Index size is defined as the total size of the records across all namespaces. The size of single record is defined as the sum of the following components:

  • ID size
  • Dense vector size (equal to 4 * the dense dimensions)
  • Sparse vector size (equal to 9 * each non-zero sparse value)
  • Total metadata size (equal to the total size of all metadata fields)

Replicas

Replicas determine the query throughput of an index and provide high availability.

  • Query throughput: Each replica duplicates the compute resources available to the index, allowing increased parallel processing and higher queries per second.

    In general, throughput scales linearly with the number of replicas, but performance will vary based on the shape of the workload and the complexity of metadata filters. To determine the right number of replicas, test your query patterns or contact support@pinecone.io.

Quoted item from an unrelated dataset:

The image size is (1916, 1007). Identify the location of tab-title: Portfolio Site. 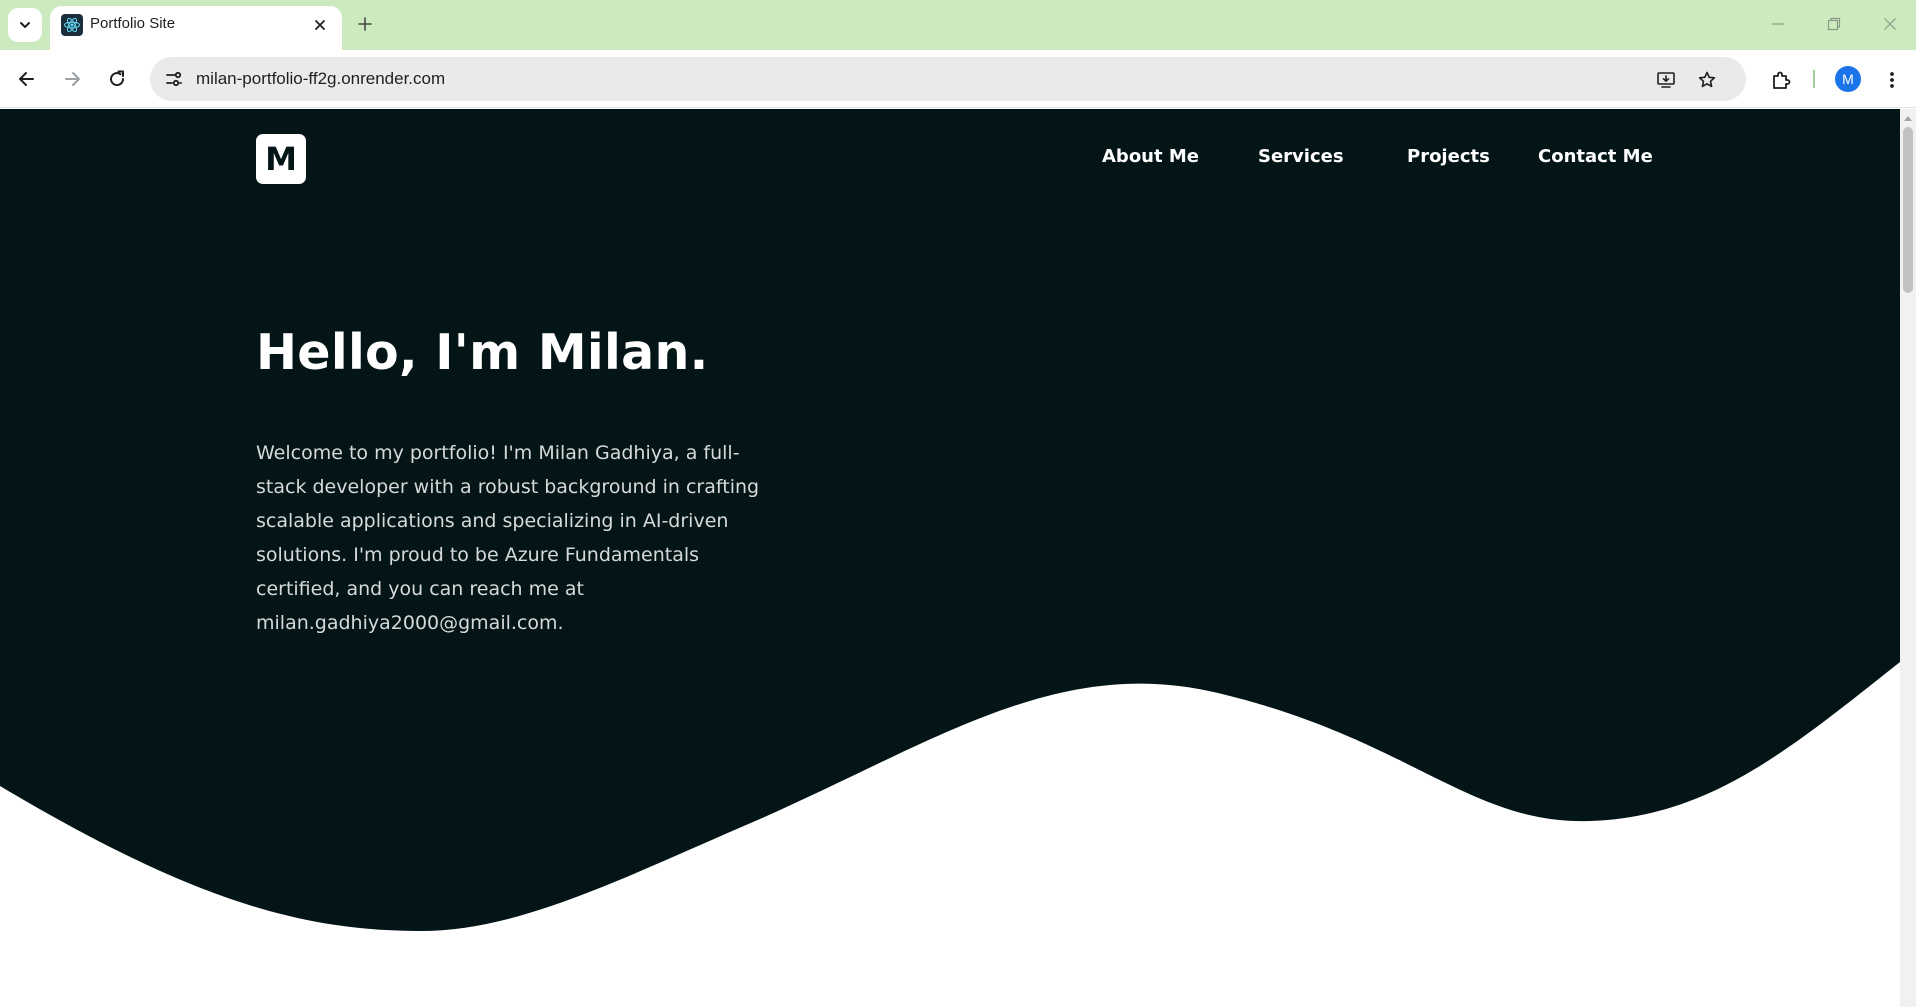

  • High availability: Replicas ensure your index remains available even if an availability zone experiences an outage. When you add a replica, Pinecone places it in a different zone within the same region, up to a maximum of three zones. If you add more than three replicas, additional replicas are placed in zones that already have a replica. This multizone approach allows your index to continue serving queries even if one zone becomes unavailable.

    To achieve high availability, provision at least n+1 replicas, where n is the minimum number of replicas required to meet your throughput needs. This ensures that, even if a zone (and its replica) fails, your index will still have enough capacity to handle your workload without interruption.

As your query throughput and availability requirements change, you can increase or decrease the number of replicas. Scaling replicas does not require downtime, but it can take up to 30 minutes.

Get started

This feature is in early access. To apply and get started, contact Pinecone.

During the early access period, contact support@pinecone.io to do the following:

  • Create an index with provisioned capacity

    • Choose the tier, number of shards, and number of replicas that best meet your needs.
    • Your index must have enough shards to accommodate its current index size, with a minimum of 1 shard.
    • Your index must have at least 1 replica.
  • Change the tier (r10 or r40) or mode (on-demand or provisioned capacity)

    • You can change the tier or mode of your index at most once every 24 hours.
  • Change the number of shards (storage capacity) or replicas (query throughput)

    • You can change the number of shards or replicas at most once per hour.
    • If reducing shards would reduce your total storage below your current index size, the change is rejected.
    • Writes that would cause your index to exceed its storage capacity are rejected.